Phadebas ® Test: simile al precedente, tale test utilizza come reagente amido legato a molecole di colorante
blu, che risulta insolubile in acqua. Ponendo in soluzione in una provetta il reagente e il campione, se è presente
saliva, dopo una fase di incubazione di 30 minuti, l’enzima α-amilasi scinde il legame tra i monomeri di amido e
il colorante blu, portandolo in soluzione dopo centrifugazione, restituendo un colore blu intenso, a conferma
della positività del test 5 . Trattandosi di una rilevazione operatore dipendente, risulta importante effettuare un
controllo negativo e un controllo positivo per la comparazione e quindi per la lettura del campione.

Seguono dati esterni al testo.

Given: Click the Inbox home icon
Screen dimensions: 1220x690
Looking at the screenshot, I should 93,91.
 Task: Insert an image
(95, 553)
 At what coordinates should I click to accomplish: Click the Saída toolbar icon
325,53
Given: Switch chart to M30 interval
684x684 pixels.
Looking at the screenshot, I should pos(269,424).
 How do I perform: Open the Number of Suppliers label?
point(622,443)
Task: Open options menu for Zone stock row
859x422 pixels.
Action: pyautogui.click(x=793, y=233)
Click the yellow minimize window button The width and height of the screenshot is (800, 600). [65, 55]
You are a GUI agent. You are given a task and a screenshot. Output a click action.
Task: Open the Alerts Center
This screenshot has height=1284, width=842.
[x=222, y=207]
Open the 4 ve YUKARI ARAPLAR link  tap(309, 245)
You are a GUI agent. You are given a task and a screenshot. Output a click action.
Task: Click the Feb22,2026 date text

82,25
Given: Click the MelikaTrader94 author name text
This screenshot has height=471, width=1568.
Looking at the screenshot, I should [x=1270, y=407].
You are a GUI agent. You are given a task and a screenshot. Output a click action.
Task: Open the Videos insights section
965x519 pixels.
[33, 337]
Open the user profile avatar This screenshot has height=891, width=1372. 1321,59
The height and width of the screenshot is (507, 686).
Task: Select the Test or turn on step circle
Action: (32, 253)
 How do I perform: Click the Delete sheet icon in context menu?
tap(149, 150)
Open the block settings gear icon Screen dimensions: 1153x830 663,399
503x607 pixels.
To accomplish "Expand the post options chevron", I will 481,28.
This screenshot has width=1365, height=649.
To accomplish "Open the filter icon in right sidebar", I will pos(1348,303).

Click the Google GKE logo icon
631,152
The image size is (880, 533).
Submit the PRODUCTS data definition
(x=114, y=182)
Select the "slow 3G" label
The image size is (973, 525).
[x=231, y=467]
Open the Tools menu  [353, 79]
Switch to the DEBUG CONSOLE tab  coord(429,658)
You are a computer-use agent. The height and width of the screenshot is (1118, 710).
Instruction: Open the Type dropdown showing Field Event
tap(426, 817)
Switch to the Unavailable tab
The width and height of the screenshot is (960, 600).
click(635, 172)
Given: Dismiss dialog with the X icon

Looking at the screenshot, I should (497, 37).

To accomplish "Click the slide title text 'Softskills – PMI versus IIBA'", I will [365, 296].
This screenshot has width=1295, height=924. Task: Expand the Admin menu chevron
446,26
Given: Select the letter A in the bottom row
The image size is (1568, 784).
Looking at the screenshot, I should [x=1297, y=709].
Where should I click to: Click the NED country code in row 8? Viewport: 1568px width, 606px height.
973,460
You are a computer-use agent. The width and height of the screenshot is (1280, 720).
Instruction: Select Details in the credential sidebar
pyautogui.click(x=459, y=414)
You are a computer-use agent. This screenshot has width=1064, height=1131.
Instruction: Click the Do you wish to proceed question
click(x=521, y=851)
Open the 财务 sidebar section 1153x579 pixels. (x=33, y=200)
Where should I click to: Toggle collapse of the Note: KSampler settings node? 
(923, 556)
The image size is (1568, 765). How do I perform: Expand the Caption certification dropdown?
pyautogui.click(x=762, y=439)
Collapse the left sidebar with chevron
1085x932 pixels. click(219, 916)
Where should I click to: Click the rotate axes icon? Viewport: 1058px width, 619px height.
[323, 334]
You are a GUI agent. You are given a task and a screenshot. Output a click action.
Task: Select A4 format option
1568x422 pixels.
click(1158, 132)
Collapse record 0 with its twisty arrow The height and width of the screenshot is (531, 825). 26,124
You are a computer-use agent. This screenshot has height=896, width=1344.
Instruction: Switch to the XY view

Amylose Azure: test che sfrutta lo stesso principio del Phadebas ® Test, ma maggiormente sensibile e più
veloce, in quanto necessita di un tempo di incubazione minore.

Rapignost ® -Amilasi: kit commerciale sotto forma di strisce di carta per rivelare la presenza di amilasi nelle
urine a scopo clinico, impiegato ultimamente anche per la diagnosi generica di saliva. Metodo semplice e
rapido, ma non specifico per l’amilasi salivare; utile come test rapido di screening.

SALIgAE ® Test: è il test colorimetrico più recente, il cui meccanismo di reazione è proprietà della casa
produttrice Abacus Diagnostics. Aggiungendo il reattivo al campione in soluzione, la positività del test si osserva
con un viraggio colorimetrico da incolore a giallo. Alcuni studi hanno evidenziato una sensibilità minore rispetto
alla Starch Iodine e al Phadebas ® Test
Test immunocromatografici

RSID™ Saliva: test immunocromatografico in cui gli anticorpi immobilizzati sulla strip sono anticorpi
monoclonali contro l’antigene umano salivare “amyA”. E' un test sensibile, specifico, rapido e di facile utilizzo,
ma non può essere considerato confermativo poiché mostra una cross reattività con il latte materno

Spettroscopia

Lo spettro di assorbimento di campioni di saliva è caratterizzato da un picco di assorbimento a circa 280 nm e


da un picco di emissione a circa 350 nm di cui è responsabile il triptofano
URINA

RSID Urina: test diretto contro la proteina di Tamm- Horsfall

FLUIDO VAGINALE

Le cellule dell’epitelio vaginale reagiscono con il reattivo di Schiff (colorante organico). Test individuo
dipendente.

SUDORE

Test presuntivo è l’analisi degli ioni inorganici attraverso SEM – EDX


Nuove frontiere

• mRNA: Uno dei filoni di ricerca più promettenti è l'analisi dell'RNA messaggero. Il principio è che alcuni mRNA
vengono espressi in maniera differenziale nei diversi fluidi biologici, risultandone specifici. Individuando geni
target specifici per l'mRNA, è possibile discriminare tra i diversi fluidi biologici. Anche i microRNA sono oggi
fonte di grande variabilità intertissutale ed offrono l’opportunità di diagnosi differenziale. E’ in preparazione un
articolo dedicato proprio a questo aspetto.